Il sentimento estetico discende dall’impressione che ciò che abbiamo di fronte non possa non essere come è, ma tuttavia ci meraviglia sempre nuovamente; l’anelito a suscitare questa meraviglia è la forza che spinge l’artista alla creazione.
Da un lato, il fatto che l’oggetto dell’attività artistica abbia una propria necessità interna porta a considerare l’opera prodotta come realizzazione di qualcosa di pre-determinato, quasi fosse in certo modo già esistente in potenza (osservazione proposta da Dabussy), conferendo all’attività creativa carattere di scoperta, lettura, interpretazione.
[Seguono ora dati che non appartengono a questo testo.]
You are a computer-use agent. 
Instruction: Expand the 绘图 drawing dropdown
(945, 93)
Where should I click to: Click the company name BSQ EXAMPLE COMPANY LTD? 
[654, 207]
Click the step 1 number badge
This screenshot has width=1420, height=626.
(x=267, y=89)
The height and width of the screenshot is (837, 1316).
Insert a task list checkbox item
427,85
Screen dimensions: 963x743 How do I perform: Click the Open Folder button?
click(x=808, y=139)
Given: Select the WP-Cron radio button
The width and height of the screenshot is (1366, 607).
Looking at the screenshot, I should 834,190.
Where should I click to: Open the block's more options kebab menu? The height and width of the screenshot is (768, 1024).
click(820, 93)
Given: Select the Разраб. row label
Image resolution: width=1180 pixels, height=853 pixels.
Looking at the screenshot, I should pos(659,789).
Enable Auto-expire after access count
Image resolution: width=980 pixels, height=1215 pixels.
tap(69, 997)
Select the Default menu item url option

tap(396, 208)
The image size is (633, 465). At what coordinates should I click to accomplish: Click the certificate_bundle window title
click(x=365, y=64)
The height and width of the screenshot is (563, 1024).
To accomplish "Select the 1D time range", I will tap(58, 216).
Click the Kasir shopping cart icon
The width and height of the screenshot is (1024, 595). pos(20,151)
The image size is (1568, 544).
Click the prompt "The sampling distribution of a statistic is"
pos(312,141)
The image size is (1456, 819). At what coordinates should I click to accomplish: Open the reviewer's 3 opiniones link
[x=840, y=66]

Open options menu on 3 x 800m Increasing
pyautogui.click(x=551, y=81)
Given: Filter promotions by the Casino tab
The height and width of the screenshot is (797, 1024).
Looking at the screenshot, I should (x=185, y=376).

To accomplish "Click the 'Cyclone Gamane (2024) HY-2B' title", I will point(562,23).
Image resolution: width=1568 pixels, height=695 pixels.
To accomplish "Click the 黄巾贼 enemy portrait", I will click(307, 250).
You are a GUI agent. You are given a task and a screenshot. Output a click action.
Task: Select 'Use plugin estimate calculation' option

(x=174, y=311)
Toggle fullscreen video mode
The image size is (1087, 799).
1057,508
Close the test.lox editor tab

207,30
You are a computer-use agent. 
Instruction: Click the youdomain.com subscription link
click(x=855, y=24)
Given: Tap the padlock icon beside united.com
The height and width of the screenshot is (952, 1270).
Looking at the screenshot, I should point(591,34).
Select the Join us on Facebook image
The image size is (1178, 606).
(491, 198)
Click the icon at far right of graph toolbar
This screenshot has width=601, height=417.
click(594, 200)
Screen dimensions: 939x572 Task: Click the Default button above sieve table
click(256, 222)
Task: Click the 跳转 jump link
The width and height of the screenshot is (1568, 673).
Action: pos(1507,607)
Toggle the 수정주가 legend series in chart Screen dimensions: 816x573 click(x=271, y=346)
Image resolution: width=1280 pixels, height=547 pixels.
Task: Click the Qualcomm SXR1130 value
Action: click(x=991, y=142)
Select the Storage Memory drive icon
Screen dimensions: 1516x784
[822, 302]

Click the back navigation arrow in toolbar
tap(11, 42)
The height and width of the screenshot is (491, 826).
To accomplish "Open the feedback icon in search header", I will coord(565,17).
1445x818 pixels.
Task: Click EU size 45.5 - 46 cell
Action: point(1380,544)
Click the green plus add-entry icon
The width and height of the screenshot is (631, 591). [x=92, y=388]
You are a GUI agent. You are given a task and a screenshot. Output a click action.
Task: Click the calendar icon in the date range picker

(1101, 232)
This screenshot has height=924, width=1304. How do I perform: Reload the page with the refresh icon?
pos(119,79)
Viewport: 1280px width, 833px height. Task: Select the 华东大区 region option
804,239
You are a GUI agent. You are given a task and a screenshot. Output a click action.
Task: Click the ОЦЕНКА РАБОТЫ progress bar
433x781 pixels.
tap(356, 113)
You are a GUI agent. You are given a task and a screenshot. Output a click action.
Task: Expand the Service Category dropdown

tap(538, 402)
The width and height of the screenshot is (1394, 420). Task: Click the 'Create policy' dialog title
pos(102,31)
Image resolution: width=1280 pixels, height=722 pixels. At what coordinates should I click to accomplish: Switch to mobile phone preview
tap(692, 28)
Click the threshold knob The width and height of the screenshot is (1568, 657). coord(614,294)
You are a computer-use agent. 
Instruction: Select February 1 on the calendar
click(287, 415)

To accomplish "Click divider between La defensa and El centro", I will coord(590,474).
D’altra parte la meraviglia suscitata dall’opera è strettamente affine a quella provata innanzi all’osservazione della Natura, della quale si percepisce la finalità ma che, nelle sue infinite articolazioni e forme, non cessa mai di stupire.
È esperienza comune il non sentirsi sempre in una disposizione d’animo adatta a provare il sentimento estetico, ed è necessario “mettersi in sintonia” con l’opera – o con la Natura (da qui l’origine di elementi a volte rituali nella proposta di produzioni artistiche). L’uomo di ogni tempo e civiltà ha ricercato tale sintonia assecondando una attitudine che gli è propria; oggi invece, sempre più spesso la capacità di meravigliarci sembra smarrita, e con essa l’anelito verso ciò che la suscita.